• [Soal Latihan]: Menurut cuplikan halaman tentang Tim Hukum Ganjar-Mahfud, berapa kategori pelanggaran sangat prinsip dalam proses Pilpres 2024 yang dicatat Todung Mulya Lubis?

Tim Hukum Ganjar-Mahfud Todung Mulya Lubis
SANCAnews.id – Tim Hukum Ganjar-Mahfud
menyerahkan kesimpulan Perselisihan Hasil Pemilihan Presiden (PHPU) 2024 ke
Mahkamah Konstitusi (MK) yang kemudian diputuskan pada 22 April 2024.
Ketua tim kuasa hukum Ganjar-Mahfud Todung Mulya Lubis
mencatat, setidaknya ada lima kategori pelanggaran sangat prinsip dalam proses
Pilpres 2024.
“Pertama, pelanggaran etika yang kasat mata, dimulai Putusan
MK 90/PUU-XXI/2023. Sangat jelas bahwa pencalonan yang ada merupakan
pelanggaran etika berat sebagaimana disebut Romo Magnis Suseno,” kata Todung,
lewat keterangan tertulis, Rabu (17/4).
Dari putusan MK itu, sambung Todung, akhirnya muncul
pelanggaran kedua, yaitu nepotisme. Menurutnya, secara jelas TAP MPR dan
undang-undang lainnya tegas melarang nepotisme.

• [Data Tersimpan]:
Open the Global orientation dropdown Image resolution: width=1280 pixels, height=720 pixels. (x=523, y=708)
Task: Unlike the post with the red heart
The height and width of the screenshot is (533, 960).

* * *

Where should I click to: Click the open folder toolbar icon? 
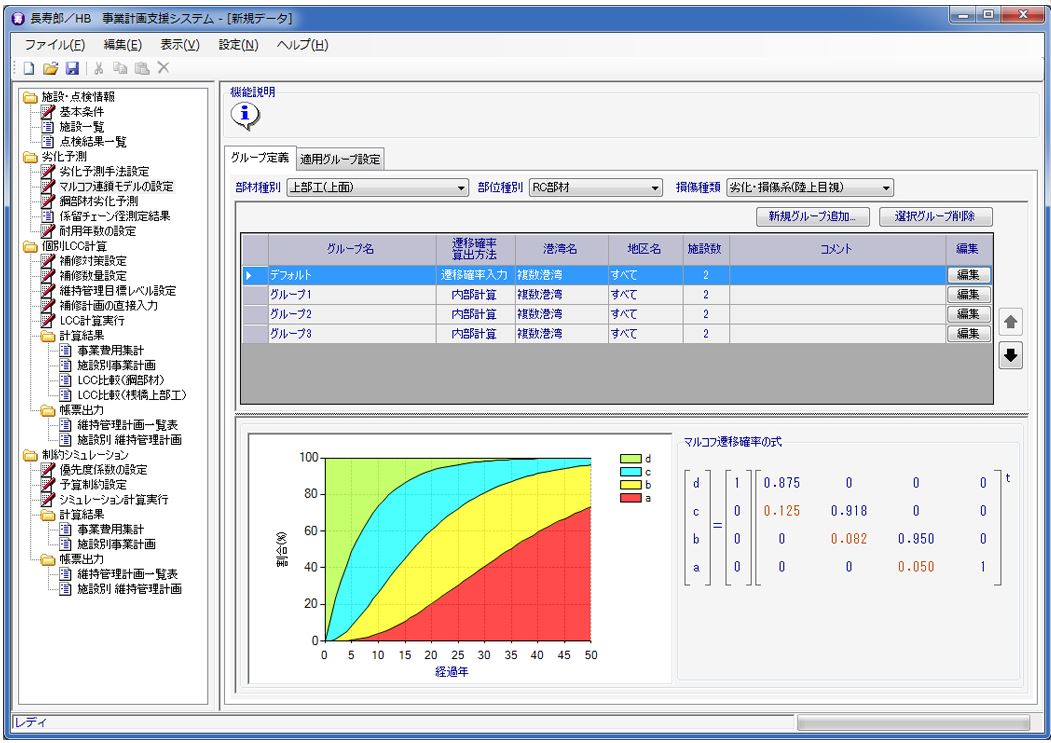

• [Hasil Pengerjaan]: Setidaknya lima kategori.